[edit]
Efficient and Stable Off-policy Training via Behavior-aware Evolutionary Learning
Proceedings of The 6th Conference on Robot Learning, PMLR 205:482-491, 2023.
Abstract
Applying reinforcement learning (RL) algorithms to real-world continuos control problems faces many challenges in terms of sample efficiency, stability and exploration. Off-policy RL algorithms show great sample efficiency but can be unstable to train and require effective exploration techniques for sparse reward environments. A simple yet effective approach to address these challenges is to train a population of policies and ensemble them in certain ways. In this work, a novel population based evolutionary training framework inspired by evolution strategies (ES) called Behavior-aware Evolutionary Learning (BEL) is proposed.

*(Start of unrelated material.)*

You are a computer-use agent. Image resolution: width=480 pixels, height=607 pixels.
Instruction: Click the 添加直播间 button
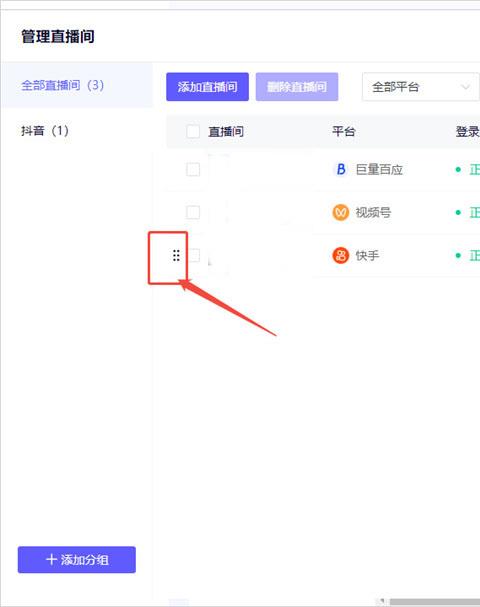point(207,87)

The main idea is to train a population of behaviorally diverse policies in parallel and conduct selection with simple linear recombination. BEL consists of two mechanisms called behavior-regularized perturbation (BRP) and behavior-targeted training (BTT) to accomplish stable and fine control of the population behavior divergence. Experimental studies showed that BEL not only has superior sample efficiency and stability compared to existing methods, but can also produce diverse agents in sparse reward environments. Due to the parallel implementation, BEL also exhibits relatively good computation efficiency, making it a practical and competitive method to train policies for real-world robots.